待办事项:
a) 把讲19世纪西方社会历史背景的摘录文本里,“马克思在哲学上实现革命变更发”和“具有统一市场的资本主义世界。”之间的内容照抄一遍,两头的字也算在内。
b) 讲19世纪西方社会历史背景的这段摘录文本停在哪儿,就从哪儿接着往下写。

摘录文本:
一、19世纪西方的社会历史特征(1 / 1)

马克思在哲学上实现革命变更发生在19世纪中期,西方哲学由近代到现代的转型发轫虽然较早,但也只有到19世纪中期才成为一种具有较大普遍性并产生较广泛影响的思潮。因此革命变革和现代转型具有大体一致的时代背景。广义的时代背景可以将自然科学和相关的应用技术以及包括哲学在内的思想文化等几个方面的发展状况都包括在内。本节先谈社会历史背景。

1.西方各国资本主义制度的确立和社会关系的变更

从人类社会历史发展的阶段性来说,19世纪的西方各国大都在不同程度上处于由封建主义到资本主义的决定性的转折过程中。在此以前,资本主义在这些国家都已有几个世纪的孕育和成长的历史。在资本主义最早兴起的英国,早在1688年就进行过一场非暴力的“光荣革命”。它实际上是以与封建贵族妥协的方式进行的资产阶级政治革命。这一革命的直接积极后果是为资本主义产业革命(或称工业革命)的兴起开辟了道路,促使英国资本主义发展远远走在西方各国前面。1793—1815年,英国在英法战争中取得胜利,由此在工业和海上贸易方面进一步占据支配地位。但在1789—1794年法国大革命爆发以前,西方各国从总体上说在政治和思想文化方面还处于封建贵族的统治之下。资本主义的发展较晚的德国甚至尚没有改变长期存在的严重的封建割据状态,未能形成为一个统一的民族国家。资本主义在西方各国虽然都已有一定发展,但还未形成一个具有统一市场的资本主义世界。

然而法国大革命的爆发不仅标志着法国资产阶级正式走上政治舞台,确立了资本主义在法国的主导地位,为法国继英国之后进行产业革命创造了必要的前提,而且对先行的英国和后起的德国资本主义的发展都起了重要的促进作用,由此使西欧各国先后正式进入资本主义时代。正是在法国革命的鼓舞下,因实行产业革命而壮大起来的英国资产阶级的政治要求有了进一步的增长,在19世纪二三十年代推动了有利于资产阶级参政的选举制度和议会制度的改革;长期处于封建割据状态的德国也开始出现了通过资本主义革命实现统一的曙光。正如恩格斯所指出的,法国革命“像霹雳一样击中了这个叫德国的混乱的世界”[1]。软弱的德国资产阶级在很长一段时期内在行动上不敢发动革命,但他们在思想上已开始想望革命。18世纪末和19世纪上半期出现的德国古典哲学正是从哲学理论上体现了德国资产阶级的革命要求,是法国革命的德国的理论形态。1848年在德国终于发生了资产阶级革命。尽管革命以向容克地主所代表的封建贵族投降而告终,但德国毕竟也由此在经济上走上了独特的资本主义发展道路。

可用资料:
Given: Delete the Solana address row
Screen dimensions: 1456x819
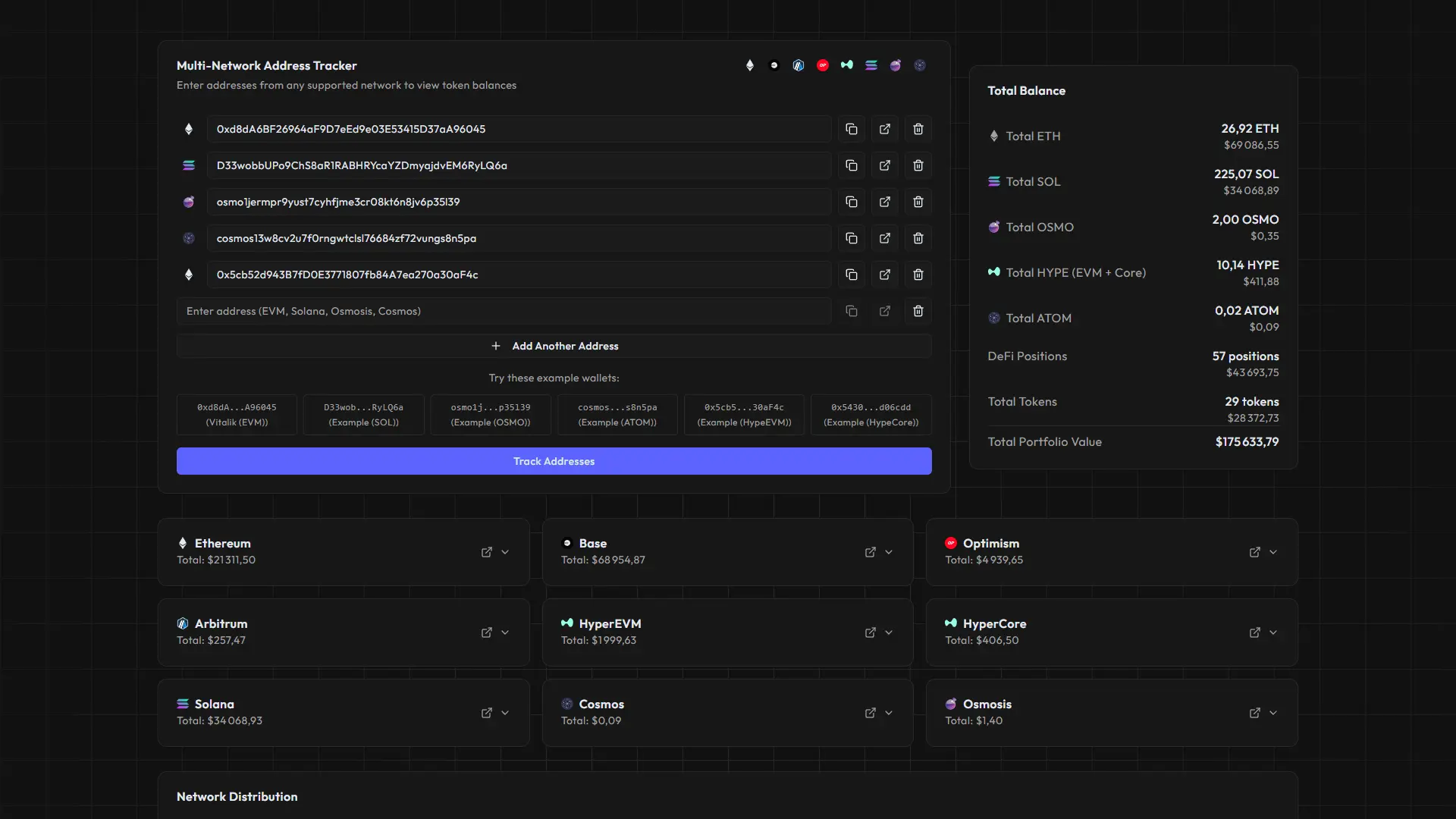Looking at the screenshot, I should pos(918,165).
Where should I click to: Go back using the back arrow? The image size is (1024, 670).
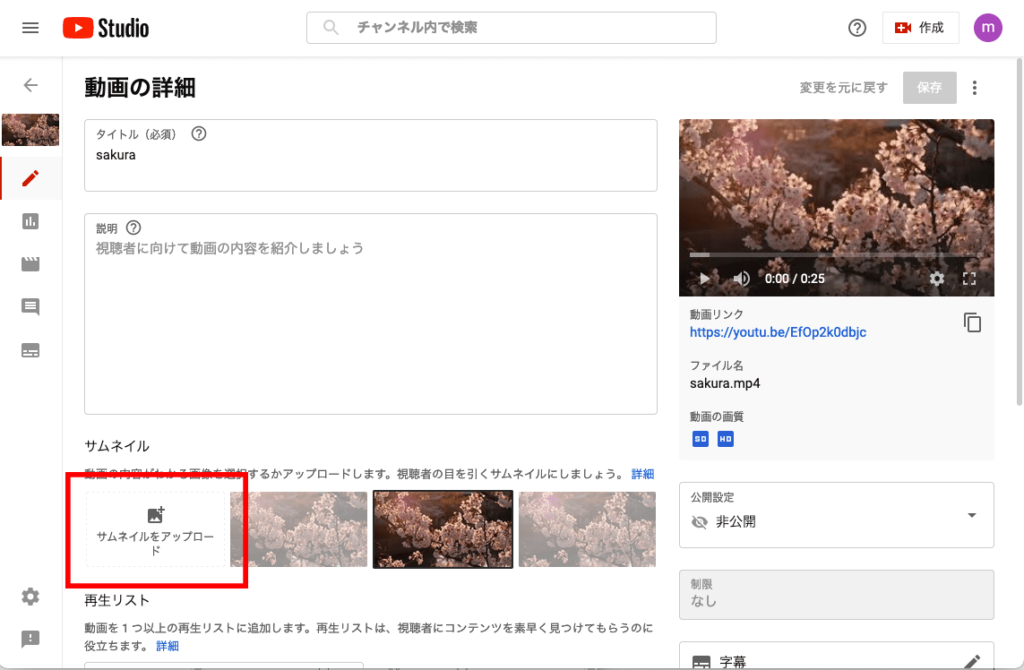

练习答案:
a)
马克思在哲学上实现革命变更发生在19世纪中期,西方哲学由近代到现代的转型发轫虽然较早,但也只有到19世纪中期才成为一种具有较大普遍性并产生较广泛影响的思潮。因此革命变革和现代转型具有大体一致的时代背景。广义的时代背景可以将自然科学和相关的应用技术以及包括哲学在内的思想文化等几个方面的发展状况都包括在内。本节先谈社会历史背景。

1.西方各国资本主义制度的确立和社会关系的变更

从人类社会历史发展的阶段性来说,19世纪的西方各国大都在不同程度上处于由封建主义到资本主义的决定性的转折过程中。在此以前,资本主义在这些国家都已有几个世纪的孕育和成长的历史。在资本主义最早兴起的英国,早在1688年就进行过一场非暴力的“光荣革命”。它实际上是以与封建贵族妥协的方式进行的资产阶级政治革命。这一革命的直接积极后果是为资本主义产业革命(或称工业革命)的兴起开辟了道路,促使英国资本主义发展远远走在西方各国前面。1793—1815年,英国在英法战争中取得胜利,由此在工业和海上贸易方面进一步占据支配地位。但在1789—1794年法国大革命爆发以前,西方各国从总体上说在政治和思想文化方面还处于封建贵族的统治之下。资本主义的发展较晚的德国甚至尚没有改变长期存在的严重的封建割据状态,未能形成为一个统一的民族国家。资本主义在西方各国虽然都已有一定发展,但还未形成一个具有统一市场的资本主义世界。

b)
在此还应当简单提一下美国的情况。美国是一个以英国等欧洲移民为主组成的年轻国家,在1776年独立以前是英国的殖民地。欧洲移民包括了封建贵族和贫民等不同阶级和阶层的人士。正像在欧洲一样,在此封建贵族也曾占支配地位。新兴的资产阶级同样具有反封建的任务。但是北美的封建根基毕竟没有欧洲深厚,在19世纪60年代以北方的资产阶级为一方,以南方的封建领主为一方所进行的国内战争即著名的“南北战争”(1861—1865)后,新兴资产阶级越来越牢固地取得了政权,并由此开创了所谓美国式的资本主义发展道路。

资本主义制度的确立,特别是与之相伴随的产业革命的进行,使西方各国社会生产力在不长的历史时期内取得了比以往许多世纪都大得多的发展。与封建专制制度相比,资本主义制度的确立无疑意味着社会发展上的重大进步。致力于反封建的革命的新兴资产阶级自然也在一定程度上体现了先进生产力和社会其他各个方面的发展的前进方向。

但与此同时,资本主义所固有的矛盾、特别是生产社会性和生产资料及劳动产品私人占有这个基本矛盾同样会随着资本主义的发展而越来越激化。这突出地表现在作为占有者的资产阶级与作为劳动者的无产阶级的矛盾越来越激化。如果说在反封建的斗争中,无产阶级尚未形成独立的阶级力量,而只能充当资产阶级的同盟军,二者之间的矛盾并不是社会的主要矛盾;那么,在资本主义业已确立以后,面对着比以往的剥削和压迫都更为残酷的资本主义的奴役制度,无产阶级越来越发觉为了求得自身的解放,既要反对封建专制制度,更要反对代之而起的新的资本主义制度。他们必须发展成为一支与资产阶级处于直接对立地位的独立的阶级力量。资产阶级为了巩固自己的既得利益,最重要的已不是继续反封建,而是反对直接威胁其既得利益的无产阶级。这样资产阶级和无产阶级的矛盾就必然上升为社会的主要矛盾,它与旧有的社会矛盾相互交织,使这一时期西方各国的社会矛盾和冲突呈现出错综复杂的状态。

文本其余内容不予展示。